Organizations spend a significant amount of money managing their data. They use various tools and platforms to maintain the streamlined data flow for optimal efficiency in their business activities. Managing Data Pipelines now power the modern applications used by companies. Apache Airflow is one of the widely used workflow management platforms to maintain and manage Data Pipelines.
Developers use Airflow to create workflows and execute tasks related to Data Pipelines. It is necessary to make sure that enough resources are available for other tasks as the number of backend tasks increases. Running Airflow Locally helps Developers create workflows, schedule and maintain the tasks.
Running Airflow Locally allows Developers to test and create scalable applications using Python scripts. In this article, you will learn about the need for using Airflow and the steps for Running Airflow Locally. You will also read how to start airflow and how it helps companies manage Data Pipelines and build scalable solutions.
What is Apache Airflow?
Apache Airflow is a popular platform that was created by the open-source community. At its core, Apache Airflow is a workflow management platform that was designed primarily for managing workflows in data pipelines.
The project was initially launched at Airbnb back in 2014, as the company’s workflows began to get increasingly complex. With the help of Airflow, Airbnb was able to create and optimize its workflows, while monitoring them through a centralized interface.
From the very start, Airflow was one of Apache’s Incubator projects.
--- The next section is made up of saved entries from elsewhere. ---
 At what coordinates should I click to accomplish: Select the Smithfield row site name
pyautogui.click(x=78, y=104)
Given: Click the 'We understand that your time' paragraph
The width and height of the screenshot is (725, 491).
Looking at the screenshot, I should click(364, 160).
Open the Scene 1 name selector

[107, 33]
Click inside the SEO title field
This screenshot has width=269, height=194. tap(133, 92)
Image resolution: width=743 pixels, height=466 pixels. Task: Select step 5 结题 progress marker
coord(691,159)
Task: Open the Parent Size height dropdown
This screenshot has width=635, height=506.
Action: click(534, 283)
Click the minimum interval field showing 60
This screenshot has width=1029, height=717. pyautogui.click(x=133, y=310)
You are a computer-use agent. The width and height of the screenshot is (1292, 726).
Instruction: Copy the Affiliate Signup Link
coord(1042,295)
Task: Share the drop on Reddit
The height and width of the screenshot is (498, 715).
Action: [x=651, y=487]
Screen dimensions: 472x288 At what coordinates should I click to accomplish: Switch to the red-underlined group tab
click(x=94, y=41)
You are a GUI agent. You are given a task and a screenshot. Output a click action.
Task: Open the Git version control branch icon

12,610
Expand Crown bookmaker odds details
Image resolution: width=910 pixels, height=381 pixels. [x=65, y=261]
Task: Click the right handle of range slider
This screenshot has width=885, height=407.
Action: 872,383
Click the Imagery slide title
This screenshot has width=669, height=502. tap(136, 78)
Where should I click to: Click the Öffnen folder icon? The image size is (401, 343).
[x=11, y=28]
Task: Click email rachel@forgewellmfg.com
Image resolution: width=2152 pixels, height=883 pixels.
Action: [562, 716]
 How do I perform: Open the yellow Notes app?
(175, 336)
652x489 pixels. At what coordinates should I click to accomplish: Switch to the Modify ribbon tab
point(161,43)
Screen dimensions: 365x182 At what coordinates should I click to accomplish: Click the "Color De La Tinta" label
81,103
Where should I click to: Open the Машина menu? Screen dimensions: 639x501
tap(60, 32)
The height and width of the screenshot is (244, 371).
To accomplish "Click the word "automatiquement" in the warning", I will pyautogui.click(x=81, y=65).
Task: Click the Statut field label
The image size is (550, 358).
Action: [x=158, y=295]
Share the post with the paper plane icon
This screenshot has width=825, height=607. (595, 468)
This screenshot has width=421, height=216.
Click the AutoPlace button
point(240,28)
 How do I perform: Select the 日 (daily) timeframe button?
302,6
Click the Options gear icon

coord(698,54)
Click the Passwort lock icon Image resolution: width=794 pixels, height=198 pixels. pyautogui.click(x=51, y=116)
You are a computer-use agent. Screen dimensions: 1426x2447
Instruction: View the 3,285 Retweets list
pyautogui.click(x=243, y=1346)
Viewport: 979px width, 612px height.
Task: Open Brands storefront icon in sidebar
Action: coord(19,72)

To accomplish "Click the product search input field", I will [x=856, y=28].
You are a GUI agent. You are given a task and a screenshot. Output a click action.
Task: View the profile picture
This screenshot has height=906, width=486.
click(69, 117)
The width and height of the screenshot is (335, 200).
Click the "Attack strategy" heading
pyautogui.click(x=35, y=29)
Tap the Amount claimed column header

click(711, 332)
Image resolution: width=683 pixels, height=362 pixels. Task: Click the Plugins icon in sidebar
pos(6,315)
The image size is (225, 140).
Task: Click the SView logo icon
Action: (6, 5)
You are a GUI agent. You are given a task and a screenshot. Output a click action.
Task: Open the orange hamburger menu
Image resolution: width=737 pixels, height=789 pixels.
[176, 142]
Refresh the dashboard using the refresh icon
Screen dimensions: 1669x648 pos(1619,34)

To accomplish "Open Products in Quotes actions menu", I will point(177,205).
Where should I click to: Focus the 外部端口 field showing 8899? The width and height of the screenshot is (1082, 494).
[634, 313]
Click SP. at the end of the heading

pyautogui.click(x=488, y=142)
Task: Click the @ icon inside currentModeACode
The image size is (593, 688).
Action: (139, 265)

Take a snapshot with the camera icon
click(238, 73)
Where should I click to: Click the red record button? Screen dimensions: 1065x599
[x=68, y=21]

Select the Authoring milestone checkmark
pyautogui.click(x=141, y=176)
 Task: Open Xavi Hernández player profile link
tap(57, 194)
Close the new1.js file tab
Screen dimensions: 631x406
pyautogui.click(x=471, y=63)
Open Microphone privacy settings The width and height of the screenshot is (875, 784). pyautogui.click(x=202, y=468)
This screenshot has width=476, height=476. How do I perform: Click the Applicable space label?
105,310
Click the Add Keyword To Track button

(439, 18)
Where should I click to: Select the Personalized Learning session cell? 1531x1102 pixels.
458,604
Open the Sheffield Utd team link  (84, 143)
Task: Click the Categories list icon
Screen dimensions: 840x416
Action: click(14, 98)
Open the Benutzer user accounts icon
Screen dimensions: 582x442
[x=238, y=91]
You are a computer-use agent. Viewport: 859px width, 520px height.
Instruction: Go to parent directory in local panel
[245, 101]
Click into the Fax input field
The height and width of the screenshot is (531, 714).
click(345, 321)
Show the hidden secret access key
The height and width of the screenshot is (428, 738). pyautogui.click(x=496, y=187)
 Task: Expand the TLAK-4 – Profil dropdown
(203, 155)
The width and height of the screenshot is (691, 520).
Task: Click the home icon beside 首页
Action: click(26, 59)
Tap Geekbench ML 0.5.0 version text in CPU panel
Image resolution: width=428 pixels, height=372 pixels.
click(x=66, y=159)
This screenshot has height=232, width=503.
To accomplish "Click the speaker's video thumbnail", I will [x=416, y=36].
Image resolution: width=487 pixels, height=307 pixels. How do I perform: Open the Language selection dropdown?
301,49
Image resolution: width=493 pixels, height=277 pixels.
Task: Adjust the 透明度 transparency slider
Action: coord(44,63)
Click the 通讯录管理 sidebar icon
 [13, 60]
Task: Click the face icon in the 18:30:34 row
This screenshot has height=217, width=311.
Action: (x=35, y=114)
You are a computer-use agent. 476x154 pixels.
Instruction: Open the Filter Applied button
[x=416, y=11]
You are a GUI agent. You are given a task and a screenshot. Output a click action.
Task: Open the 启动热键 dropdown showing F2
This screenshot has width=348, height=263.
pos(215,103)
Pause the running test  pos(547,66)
The platform itself is entirely coded in Python, and Python scripts are used to create workflows.
Looking for the best ETL tools to connect your data sources? Rest assured, Hevo’s no-code platform helps streamline your ETL process. Try Hevo and equip your team to:
- Integrate data from 150+ sources(60+ free sources).
- Simplify data mapping with an intuitive, user-friendly interface.
- Instantly load and sync your transformed data into your desired destination.
Choose Hevo for a seamless experience and know why Industry leaders like Meesho say- “Bringing in Hevo was a boon.”
Get Started with Hevo for Free
Key Features of Apache Airflow
Today, many companies around the globe use Airflow to manage their ML engineering, data, and software engineering pipelines. Apache Airflow was created with four core principles, some of the main features are listed below:
- Scalable: The modular architecture used by Airflow means that it can be scaled according to the needs of the organization. It utilizes a message queue to easily plan for a vast number of workers.
- Elegant: The aim for all Airflow pipelines is to be explicit and lean. Parameters can be established in their core with the help of Jinja templating.
- Extensible: Airflow lets you define operators and extend your libraries to better suit the environment. Essentially, you can write your operators or integrations.
- Dynamic: Since all Airflow pipelines are written in Python, you can also create dynamic pipelines. This means writing code that generates pipelines immediately.
You can also take a look at how you can easily build data pipelines with Apache Airflow.
Need to Use Airflow
There are several different reasons why you would want to use Airflow. Here are some of the main reasons listed below:
- Great for extracting data: Airflow has a ton of integrations that you can use in order to optimize and run data engineering tasks.
- Switch out cron jobs: It’s quite hard to monitor cron jobs. However, instead of manually running ssh to figure out why they failed, you can see whether or not your code runs through a visual UI. When a cron job suffers failure, Airflow will send you a notification.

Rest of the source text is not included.